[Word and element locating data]
** begin **

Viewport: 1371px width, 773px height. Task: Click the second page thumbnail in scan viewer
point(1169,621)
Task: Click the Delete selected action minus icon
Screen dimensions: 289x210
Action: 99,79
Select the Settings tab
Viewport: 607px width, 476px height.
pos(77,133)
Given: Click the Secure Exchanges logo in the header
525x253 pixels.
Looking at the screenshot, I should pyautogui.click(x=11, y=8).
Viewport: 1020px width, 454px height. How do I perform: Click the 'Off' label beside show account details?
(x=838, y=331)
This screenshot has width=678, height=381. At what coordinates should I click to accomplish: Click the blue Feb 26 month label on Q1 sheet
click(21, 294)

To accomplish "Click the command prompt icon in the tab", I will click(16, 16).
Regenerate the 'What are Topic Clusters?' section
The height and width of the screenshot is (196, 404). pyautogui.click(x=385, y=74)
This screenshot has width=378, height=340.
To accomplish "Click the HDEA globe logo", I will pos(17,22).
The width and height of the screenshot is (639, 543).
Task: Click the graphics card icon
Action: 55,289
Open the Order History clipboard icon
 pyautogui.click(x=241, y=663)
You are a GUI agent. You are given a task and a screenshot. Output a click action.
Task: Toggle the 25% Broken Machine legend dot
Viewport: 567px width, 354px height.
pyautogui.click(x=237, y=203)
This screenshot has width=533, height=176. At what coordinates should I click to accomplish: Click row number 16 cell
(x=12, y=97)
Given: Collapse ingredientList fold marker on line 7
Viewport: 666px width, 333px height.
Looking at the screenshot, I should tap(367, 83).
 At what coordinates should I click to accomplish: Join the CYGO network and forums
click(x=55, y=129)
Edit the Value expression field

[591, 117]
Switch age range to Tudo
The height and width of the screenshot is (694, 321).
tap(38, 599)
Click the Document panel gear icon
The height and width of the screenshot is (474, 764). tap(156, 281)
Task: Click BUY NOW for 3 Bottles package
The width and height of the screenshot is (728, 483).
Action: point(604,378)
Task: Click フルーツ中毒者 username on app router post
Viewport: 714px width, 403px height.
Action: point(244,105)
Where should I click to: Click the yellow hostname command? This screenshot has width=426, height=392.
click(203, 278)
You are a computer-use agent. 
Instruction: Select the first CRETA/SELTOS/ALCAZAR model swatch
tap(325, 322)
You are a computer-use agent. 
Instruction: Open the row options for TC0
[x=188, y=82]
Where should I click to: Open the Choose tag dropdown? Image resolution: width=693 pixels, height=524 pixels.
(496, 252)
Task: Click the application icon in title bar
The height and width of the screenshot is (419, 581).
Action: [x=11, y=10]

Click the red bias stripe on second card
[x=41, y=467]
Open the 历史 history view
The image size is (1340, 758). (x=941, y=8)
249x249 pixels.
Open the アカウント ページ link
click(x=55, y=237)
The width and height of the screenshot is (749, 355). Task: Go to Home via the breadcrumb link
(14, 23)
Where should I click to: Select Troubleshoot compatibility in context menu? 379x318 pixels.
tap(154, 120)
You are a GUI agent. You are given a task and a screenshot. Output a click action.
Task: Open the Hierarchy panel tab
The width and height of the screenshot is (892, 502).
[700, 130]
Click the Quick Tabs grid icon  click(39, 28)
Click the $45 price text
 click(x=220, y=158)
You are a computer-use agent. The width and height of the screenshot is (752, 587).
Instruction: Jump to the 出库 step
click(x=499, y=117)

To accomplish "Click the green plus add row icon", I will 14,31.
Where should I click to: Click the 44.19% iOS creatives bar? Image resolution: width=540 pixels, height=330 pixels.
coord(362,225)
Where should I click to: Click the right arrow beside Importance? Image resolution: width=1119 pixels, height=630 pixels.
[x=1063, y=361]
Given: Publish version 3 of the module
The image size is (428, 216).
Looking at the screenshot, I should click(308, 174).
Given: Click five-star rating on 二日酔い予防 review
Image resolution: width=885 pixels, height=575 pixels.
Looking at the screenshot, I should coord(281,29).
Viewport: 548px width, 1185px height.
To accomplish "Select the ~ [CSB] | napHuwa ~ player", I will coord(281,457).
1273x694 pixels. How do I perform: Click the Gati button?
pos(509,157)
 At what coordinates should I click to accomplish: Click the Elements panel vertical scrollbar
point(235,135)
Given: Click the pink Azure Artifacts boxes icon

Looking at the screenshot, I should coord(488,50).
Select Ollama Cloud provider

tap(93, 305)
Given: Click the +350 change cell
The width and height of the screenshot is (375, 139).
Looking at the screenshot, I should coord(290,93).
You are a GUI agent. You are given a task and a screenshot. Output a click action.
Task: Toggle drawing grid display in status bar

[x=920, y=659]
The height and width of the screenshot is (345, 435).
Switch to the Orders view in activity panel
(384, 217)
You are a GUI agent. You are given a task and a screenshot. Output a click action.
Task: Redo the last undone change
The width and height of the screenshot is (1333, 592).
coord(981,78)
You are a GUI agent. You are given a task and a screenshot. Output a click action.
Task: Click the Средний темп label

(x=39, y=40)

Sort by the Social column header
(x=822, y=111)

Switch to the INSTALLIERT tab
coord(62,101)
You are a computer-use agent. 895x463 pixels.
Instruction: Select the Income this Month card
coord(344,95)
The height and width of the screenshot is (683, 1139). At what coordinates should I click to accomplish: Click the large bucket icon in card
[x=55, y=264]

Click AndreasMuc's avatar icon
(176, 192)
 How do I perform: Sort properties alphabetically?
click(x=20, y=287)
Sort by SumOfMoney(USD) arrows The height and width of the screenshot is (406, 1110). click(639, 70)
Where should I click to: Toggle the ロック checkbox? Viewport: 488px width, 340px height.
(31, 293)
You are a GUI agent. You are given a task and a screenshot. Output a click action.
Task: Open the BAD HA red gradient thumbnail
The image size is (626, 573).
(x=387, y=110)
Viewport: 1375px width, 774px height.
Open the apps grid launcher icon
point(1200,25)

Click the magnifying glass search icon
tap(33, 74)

** end **

WHAT YOU WILL DO.
Could you print the lines of the material between the line holding "Given: Click the Secure" and the line holding "will click(16, 16).", inclusive, exactly as they appear?

FINAL RESULT.
Given: Click the Secure Exchanges logo in the header
525x253 pixels.
Looking at the screenshot, I should pyautogui.click(x=11, y=8).
Viewport: 1020px width, 454px height. How do I perform: Click the 'Off' label beside show account details?
(x=838, y=331)
This screenshot has width=678, height=381. At what coordinates should I click to accomplish: Click the blue Feb 26 month label on Q1 sheet
click(21, 294)

To accomplish "Click the command prompt icon in the tab", I will click(16, 16).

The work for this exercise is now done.